In AERD patients, complete total ethmoidectomy with mucosal stripping or nasalization has been shown to have greater efficacy than conventional ethmoidectomy [93]. Nasalization involves the systematic removal of all the bony lamellae and mucosa in the ethmoid sinuses followed by maxillary antrostomy, sphenoidotomy, frontal sinusotomy, and middle turbinectomy [93].

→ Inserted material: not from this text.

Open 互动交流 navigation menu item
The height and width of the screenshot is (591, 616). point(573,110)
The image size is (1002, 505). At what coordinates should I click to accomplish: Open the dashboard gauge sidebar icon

Eloy et al. found that patients who underwent nasalization showed superior improvement in nasal symptoms compared to those who underwent a standard ESS and the outcomes were more durable. Specifically, olfactory improvement in the nasalization arm lasted for three years compared to only two years of symptom improvement in the ethmoidectomy group [93]. Jankowski et al. has also shown that nasalization is superior with regards to overall symptoms, disease severity as measured on CT, and endoscopic appearance of the post-operative mucosa. Immediately post-operative, patients were started on nasal lavages and local beclomethasone sprays. Critically, nasal polyp recurrence rate was 22.7% in the nasalization arm versus 58.3% in patients undergoing traditional ethmoidectomy. When performed by a skilled sinus surgeon, nasalization was not found to be more hazardous than standard ethmoidectomy [103].

7. Conclusions

Treatment of CRSwNP in the setting of AERD poses a challenging problem within the otolaryngology community. With higher rates of refractory disease despite optimal medical and surgical treatment options, finding the right combination of treatment modalities to help improve symptom control and quality-of-life within this patient population continues to be an active area of research interest. Further improvements in disease control will likely hinge on modification of the underlying inflammatory milieu at the level of the sinonasal epithelium. This will involve the continued development and introduction of biologic immunomodulators for clinical use. Advanced FESS procedures will also play an increasing role in optimizing the delivery of medical therapies and directly modifying the levels of inflammation in the sinuses. Continued advances in these areas, and a better understanding of the ideal timing for specific interventions, will lead to an era of patient-specific treatment and, potentially, improved long-term disease control.